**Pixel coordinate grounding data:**
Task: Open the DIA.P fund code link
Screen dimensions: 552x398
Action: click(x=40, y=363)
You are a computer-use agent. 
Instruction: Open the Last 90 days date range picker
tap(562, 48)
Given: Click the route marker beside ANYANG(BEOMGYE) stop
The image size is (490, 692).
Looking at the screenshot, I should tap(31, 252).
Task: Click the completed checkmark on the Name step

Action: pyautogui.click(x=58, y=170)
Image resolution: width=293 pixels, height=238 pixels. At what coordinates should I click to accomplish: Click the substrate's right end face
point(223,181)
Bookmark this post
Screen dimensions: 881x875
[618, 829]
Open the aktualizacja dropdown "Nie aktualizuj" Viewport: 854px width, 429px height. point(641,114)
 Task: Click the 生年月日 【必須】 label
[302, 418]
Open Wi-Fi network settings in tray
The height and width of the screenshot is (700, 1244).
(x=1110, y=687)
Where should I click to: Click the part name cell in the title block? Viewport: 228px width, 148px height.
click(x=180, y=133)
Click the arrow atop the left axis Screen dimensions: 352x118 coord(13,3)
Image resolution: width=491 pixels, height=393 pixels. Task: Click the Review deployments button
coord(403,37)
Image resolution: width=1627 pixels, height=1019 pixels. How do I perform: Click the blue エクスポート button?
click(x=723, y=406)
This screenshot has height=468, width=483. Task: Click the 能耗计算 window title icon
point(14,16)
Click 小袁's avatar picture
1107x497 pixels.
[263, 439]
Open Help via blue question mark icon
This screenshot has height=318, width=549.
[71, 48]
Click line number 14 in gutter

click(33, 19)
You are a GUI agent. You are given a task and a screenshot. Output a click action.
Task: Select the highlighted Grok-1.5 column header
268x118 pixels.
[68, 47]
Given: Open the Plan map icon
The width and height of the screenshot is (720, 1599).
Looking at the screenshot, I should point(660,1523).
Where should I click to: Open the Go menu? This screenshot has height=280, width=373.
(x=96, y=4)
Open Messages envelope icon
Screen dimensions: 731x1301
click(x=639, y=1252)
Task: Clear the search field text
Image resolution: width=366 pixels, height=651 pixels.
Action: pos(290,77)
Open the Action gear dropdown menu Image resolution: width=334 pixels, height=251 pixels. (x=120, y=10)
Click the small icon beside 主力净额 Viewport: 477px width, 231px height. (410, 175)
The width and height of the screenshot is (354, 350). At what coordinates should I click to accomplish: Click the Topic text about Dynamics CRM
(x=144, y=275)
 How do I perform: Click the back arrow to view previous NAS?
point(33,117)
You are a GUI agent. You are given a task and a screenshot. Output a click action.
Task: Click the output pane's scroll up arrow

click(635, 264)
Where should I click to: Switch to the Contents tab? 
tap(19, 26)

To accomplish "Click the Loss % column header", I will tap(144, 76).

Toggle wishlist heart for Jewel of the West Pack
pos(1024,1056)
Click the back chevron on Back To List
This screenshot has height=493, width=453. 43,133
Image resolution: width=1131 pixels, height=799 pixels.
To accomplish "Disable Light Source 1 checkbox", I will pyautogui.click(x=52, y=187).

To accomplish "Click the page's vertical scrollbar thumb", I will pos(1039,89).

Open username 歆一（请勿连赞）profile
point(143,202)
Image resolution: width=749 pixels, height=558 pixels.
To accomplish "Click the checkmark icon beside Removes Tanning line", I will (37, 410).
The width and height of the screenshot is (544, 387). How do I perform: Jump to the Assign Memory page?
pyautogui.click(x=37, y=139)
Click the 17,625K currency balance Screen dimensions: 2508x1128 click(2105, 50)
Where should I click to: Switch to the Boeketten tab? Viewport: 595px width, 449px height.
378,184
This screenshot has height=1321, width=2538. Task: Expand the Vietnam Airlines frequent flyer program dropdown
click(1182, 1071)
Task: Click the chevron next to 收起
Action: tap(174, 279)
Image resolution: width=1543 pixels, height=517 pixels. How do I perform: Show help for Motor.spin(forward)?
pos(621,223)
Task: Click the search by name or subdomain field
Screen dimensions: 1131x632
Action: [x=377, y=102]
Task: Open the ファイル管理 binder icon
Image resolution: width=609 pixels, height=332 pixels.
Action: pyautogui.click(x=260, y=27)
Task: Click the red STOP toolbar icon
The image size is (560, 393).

**ASSIGNMENT:**
With no line omitted, copy all the data exactly.

**WRITTEN RESPONSE:**
Task: Open the DIA.P fund code link
Screen dimensions: 552x398
Action: click(x=40, y=363)
You are a computer-use agent. 
Instruction: Open the Last 90 days date range picker
tap(562, 48)
Given: Click the route marker beside ANYANG(BEOMGYE) stop
The image size is (490, 692).
Looking at the screenshot, I should tap(31, 252).
Task: Click the completed checkmark on the Name step

Action: pyautogui.click(x=58, y=170)
Image resolution: width=293 pixels, height=238 pixels. At what coordinates should I click to accomplish: Click the substrate's right end face
point(223,181)
Bookmark this post
Screen dimensions: 881x875
[618, 829]
Open the aktualizacja dropdown "Nie aktualizuj" Viewport: 854px width, 429px height. point(641,114)
 Task: Click the 生年月日 【必須】 label
[302, 418]
Open Wi-Fi network settings in tray
The height and width of the screenshot is (700, 1244).
(x=1110, y=687)
Where should I click to: Click the part name cell in the title block? Viewport: 228px width, 148px height.
click(x=180, y=133)
Click the arrow atop the left axis Screen dimensions: 352x118 coord(13,3)
Image resolution: width=491 pixels, height=393 pixels. Task: Click the Review deployments button
coord(403,37)
Image resolution: width=1627 pixels, height=1019 pixels. How do I perform: Click the blue エクスポート button?
click(x=723, y=406)
This screenshot has height=468, width=483. Task: Click the 能耗计算 window title icon
point(14,16)
Click 小袁's avatar picture
1107x497 pixels.
[263, 439]
Open Help via blue question mark icon
This screenshot has height=318, width=549.
[71, 48]
Click line number 14 in gutter

click(33, 19)
You are a GUI agent. You are given a task and a screenshot. Output a click action.
Task: Select the highlighted Grok-1.5 column header
268x118 pixels.
[68, 47]
Given: Open the Plan map icon
The width and height of the screenshot is (720, 1599).
Looking at the screenshot, I should point(660,1523).
Where should I click to: Open the Go menu? This screenshot has height=280, width=373.
(x=96, y=4)
Open Messages envelope icon
Screen dimensions: 731x1301
click(x=639, y=1252)
Task: Clear the search field text
Image resolution: width=366 pixels, height=651 pixels.
Action: pos(290,77)
Open the Action gear dropdown menu Image resolution: width=334 pixels, height=251 pixels. (x=120, y=10)
Click the small icon beside 主力净额 Viewport: 477px width, 231px height. (410, 175)
The width and height of the screenshot is (354, 350). At what coordinates should I click to accomplish: Click the Topic text about Dynamics CRM
(x=144, y=275)
 How do I perform: Click the back arrow to view previous NAS?
point(33,117)
You are a GUI agent. You are given a task and a screenshot. Output a click action.
Task: Click the output pane's scroll up arrow

click(635, 264)
Where should I click to: Switch to the Contents tab? 
tap(19, 26)

To accomplish "Click the Loss % column header", I will tap(144, 76).

Toggle wishlist heart for Jewel of the West Pack
pos(1024,1056)
Click the back chevron on Back To List
This screenshot has height=493, width=453. 43,133
Image resolution: width=1131 pixels, height=799 pixels.
To accomplish "Disable Light Source 1 checkbox", I will pyautogui.click(x=52, y=187).

To accomplish "Click the page's vertical scrollbar thumb", I will pos(1039,89).

Open username 歆一（请勿连赞）profile
point(143,202)
Image resolution: width=749 pixels, height=558 pixels.
To accomplish "Click the checkmark icon beside Removes Tanning line", I will (37, 410).
The width and height of the screenshot is (544, 387). How do I perform: Jump to the Assign Memory page?
pyautogui.click(x=37, y=139)
Click the 17,625K currency balance Screen dimensions: 2508x1128 click(2105, 50)
Where should I click to: Switch to the Boeketten tab? Viewport: 595px width, 449px height.
378,184
This screenshot has height=1321, width=2538. Task: Expand the Vietnam Airlines frequent flyer program dropdown
click(1182, 1071)
Task: Click the chevron next to 收起
Action: tap(174, 279)
Image resolution: width=1543 pixels, height=517 pixels. How do I perform: Show help for Motor.spin(forward)?
pos(621,223)
Task: Click the search by name or subdomain field
Screen dimensions: 1131x632
Action: [x=377, y=102]
Task: Open the ファイル管理 binder icon
Image resolution: width=609 pixels, height=332 pixels.
Action: pyautogui.click(x=260, y=27)
Task: Click the red STOP toolbar icon
The image size is (560, 393).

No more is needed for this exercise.